**REQUIREMENT**
Answer these from the forum thread on commission payments below, one answer per line:
(a) What does Zenia say Interac online would cost a fellow Canadian?
(b) When RailRide is at home, what is the shortest time between sending the transfer number and receiving the download link?
(c) Besides PayPal, what payment method does Lhune accept?

# How do you pay/receive your commission money?



## Naosrain (May 8, 2015)

I only know how to use paypal, but apparently not all people use it. A lot of people I see don't even have accounts there, so I was wondering what you guys use to get money for your commissions? Is it Paypal or some other site? What is the most convenient for you? Thanks for reading hope you answer ^^


----------



## Zenia (May 8, 2015)

I use PayPal. It is the most convenient for me.
However, if a fellow Canadian wanted to use Interac online, I'd do that too... it would cost them $1.50, but they can send money directly to my bank account that way. (It is how my sister/roommate gives me her half of the rent/utilities.)


----------



## FireFeathers (May 13, 2015)

Small unmarked bills in denominations less than 10 dollars, put into a big sack with a dollar sign on it. 

Paypal.


----------



## RailRide (May 14, 2015)

On a couple of occasions, I've been paid at conventions for take-home digital commissions.

A couple of clients pay me via Western Union. On my end, there's a WU agent within walking distance (as in, I can see it from the end of my block), but the payment can be sent online. Sender provides the recipient's name and address + sender's name and city/state, and receive a transfer number which is relayed to the recipient (me), which I provide to the agent with an ID + sender's name and city/state and the transfer number on a form. Upon payment I release a download link to the commissioner, since my policy is to let them see it in all its glory before anyone else. The time between sending the transfer number and receiving the link can be as little as 10-15 minutes if I'm at home.

(inb4 "why don't you use PayPal--everyone else does?")

I have used Paypal a number of times as a guest--it's the sole payment processor of certain online stores and some conventions. I haven't set up an account with them because I've heard too many horror stories to let them have access to the bank account where important keep-the-roof-over-my-head stuff goes on. I haven't been motivated to set up a separate checking account to link to a PP account (a security measure practiced by some) since I don't actually _need_ to do commissions to make ends meet--it's mostly for the challenge of drawing characters and ideas not of my own creation.

---PCJ


----------



## Sylox (May 14, 2015)

First name Pay, last name Pal.


----------



## Maugryph (May 14, 2015)

only PayPal at the moment. Anyone, even those without a PayPal account can pay a paypal invoice


----------



## Spiderdragon (May 17, 2015)

I use Paypal quite a bit, and recently have begun to use E-Transfers as well. In person as well because I have a local client base.


----------



## Lhune (May 17, 2015)

PayPal or wire transfer, but PayPal is preferred.


----------



## Naosrain (May 22, 2015)

ah So paypal is the best then. Glad I am using it XD


----------



## Taralack (May 22, 2015)

Paypal. I kind of have to, living in Australia. I have taken the occasional bank transfer from Aussie clients though.


----------

**EXTRACTED ENTRIES**
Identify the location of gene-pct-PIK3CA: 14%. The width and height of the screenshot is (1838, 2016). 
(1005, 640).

---

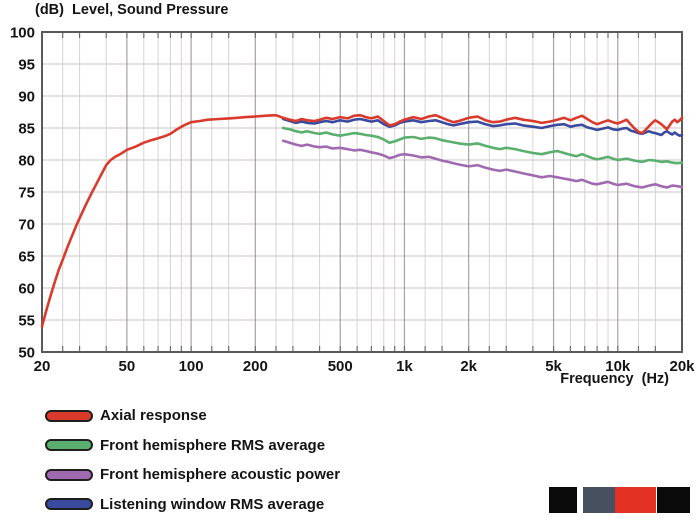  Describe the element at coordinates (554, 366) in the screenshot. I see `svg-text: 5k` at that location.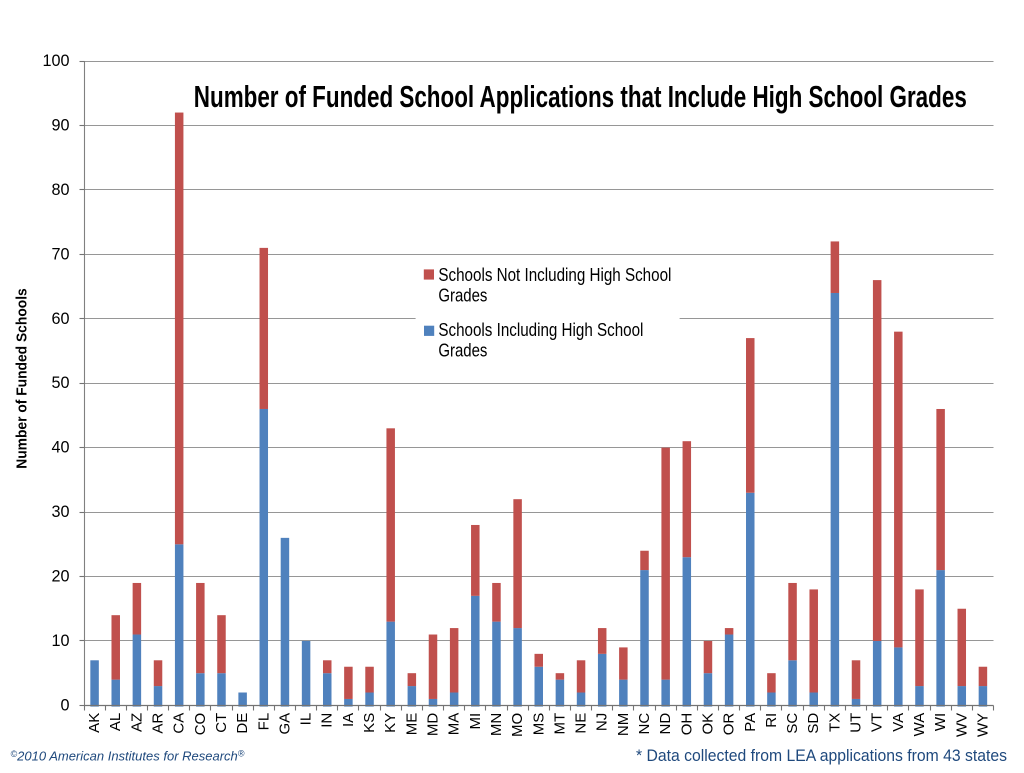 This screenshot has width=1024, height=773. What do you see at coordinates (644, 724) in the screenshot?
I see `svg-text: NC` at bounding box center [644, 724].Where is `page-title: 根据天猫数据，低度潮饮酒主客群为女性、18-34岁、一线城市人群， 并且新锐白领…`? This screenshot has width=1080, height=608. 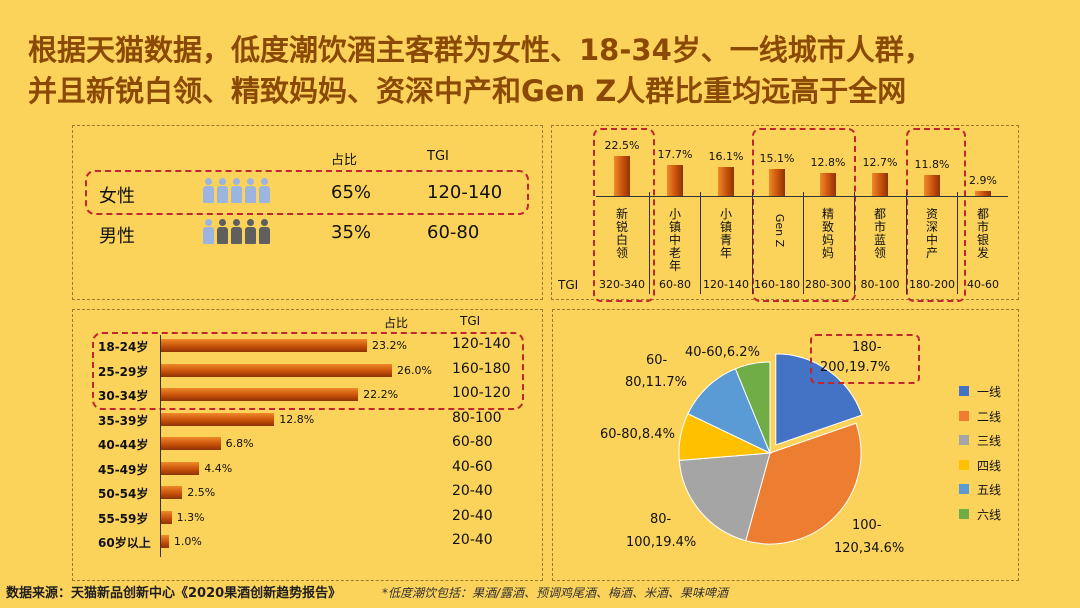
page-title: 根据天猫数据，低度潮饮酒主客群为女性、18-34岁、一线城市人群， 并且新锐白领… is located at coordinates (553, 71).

**OUTPUT OF THE EXERCISE**
(a) $1.50
(b) 10-15 minutes
(c) Wire transfer